## READING TEXT
---

The photo is a square slice through a 6 x 6 post which has this shaping done each corner. I am replacing the post and want to reproduce this. I need a bit because the routed part of the edge is about 10 foot long.

Existing edge

I've been hitting the local stores etc, and the nearest we can find is a beading bit - but those have square flats and a basic bead/roundover - where as mine seems to be two coves with a 90 degree bead. I've also checked the entire range of Diablo profiles online.

I can't believe this was a custom bit, as it was done in the backyard by the people who erected the arbor as part of landscaping the yard - and I doubt they shelled out for that.

If I can get the "class" of bit (e.g. bead, roundover) defined, I can then work out the size I need.

  • I can almost guarantee that is was 1 or more molding planes.
    – bowlturner
    Aug 16, 2022 at 19:29
  • Similar to (same as?) the last time we had a similar query, this could be done with creative use of multiple bits and multiple passes. And the original could have been done this way. "I can't believe this was a custom bit... I doubt they shelled out for that." But maybe it IS a custom bit, but they used it enough (e.g. this profile was one of their USPs) that the cost did make economic sense. I have no idea what the price range was for custom router bits back in the day, but I bet it was more reasonable than one might expect, particularly for solid HSS which is viable for work in softwoods.
    – Graphus
    Aug 16, 2022 at 21:03
  • Sorry didn't have room to include this, the custom bit could easily have been for a spindle moulder rather than any size of hand-held router. The need for custom spindle-moulder knives was apparently so commonplace that manufacturers all offered custom-profile services.

---

## SUPPLIED DATA
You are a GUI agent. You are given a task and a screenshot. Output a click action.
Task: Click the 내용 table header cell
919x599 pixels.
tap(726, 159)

---

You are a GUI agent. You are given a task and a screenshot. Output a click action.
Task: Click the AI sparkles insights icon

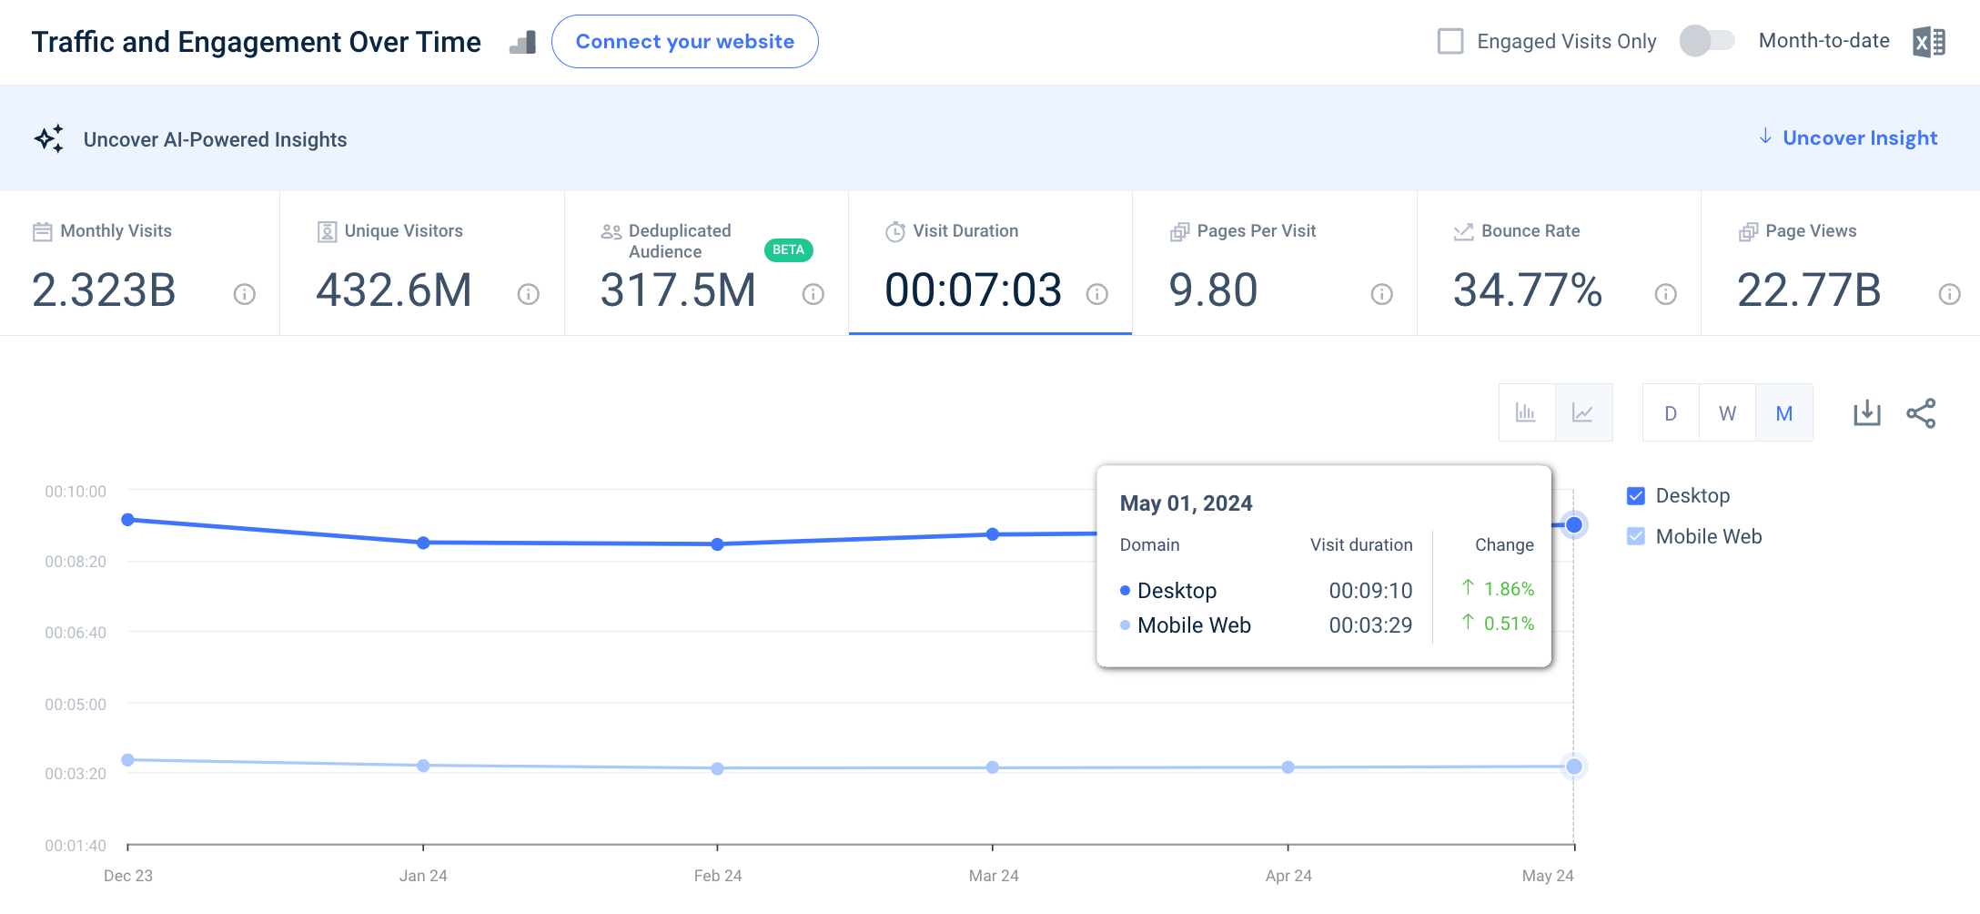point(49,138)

---

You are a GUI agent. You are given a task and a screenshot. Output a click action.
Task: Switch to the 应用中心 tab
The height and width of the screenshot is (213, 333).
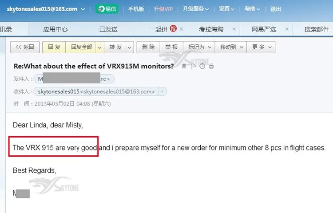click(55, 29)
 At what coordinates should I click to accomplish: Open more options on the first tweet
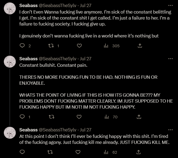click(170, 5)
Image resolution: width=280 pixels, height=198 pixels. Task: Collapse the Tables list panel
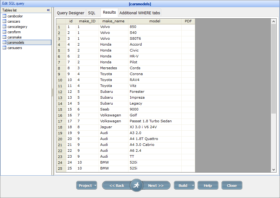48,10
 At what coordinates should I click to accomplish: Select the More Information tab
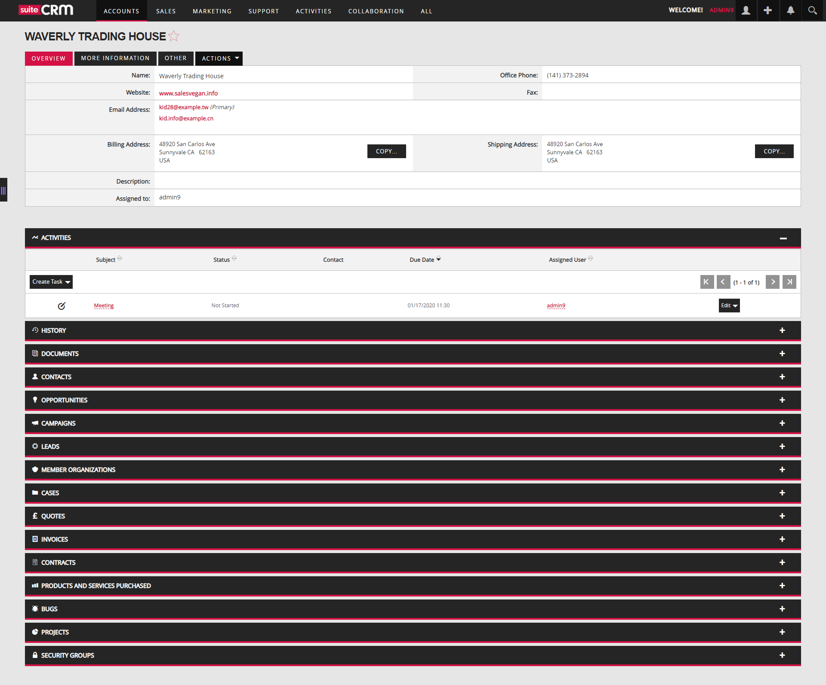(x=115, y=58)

---

## EXERCISE TASKS
a) In the router bit text, roughly how long is the routed part of the post's edge?
b) For each statement, say whether it agrees with the router bit text, and quote the words of the text that decide it. (i) The post being replaced measures 6 x 6. (ii) The nearest match found in local stores was a roundover bit. (iii) The shaping on the post was done in a workshop.
c) Continue the router bit text from the point where it ends.
The listing is not needed for this work.

## RESPONSES TO THE TASKS
a) About 10 feet.

b)
(i) Yes: "a square slice through a 6 x 6 post"
(ii) No: "the nearest we can find is a beading bit"
(iii) No: "it was done in the backyard by the people who erected the arbor"

c)
    – Graphus
    Aug 16, 2022 at 21:07
  • Yeah, I'm also coming to the conclusion that this was multiple bits. It was done 20 years ago. But the wood that was shaped is a 6x6 x 16ft beam, and I can't see that being loaded onto a jobsite router table (for example). I can see two 1/4" coves to get the shoulders, leaving an interior 90 degree corner that would be rounded over. But I've never used a router so am not sure if that's practical.
    – kdopen
    Aug 16, 2022 at 21:48

1 Answer 1


Y’all are going to plotz when I tell you this.

Roman ogee. Twice.

enter image description here

  • 2
    Yes! Rotating images from router sellers and overlaying profile looks like match. I thought roller bearing would prevent second cut but bearing surface unaffected by first cut. Maybe good idea to saw of corner at start to reduce load on bit.
    – Volfram K
    Aug 17, 2022 at 9:27
  • 2
    @kdopen, you may be aware of this already but in case not, there is a wide variety in ogee bits. Not just in size and shaft diameter, but also in how 'long' the ogee is so if you need a dead-on match you'll have to buy with care.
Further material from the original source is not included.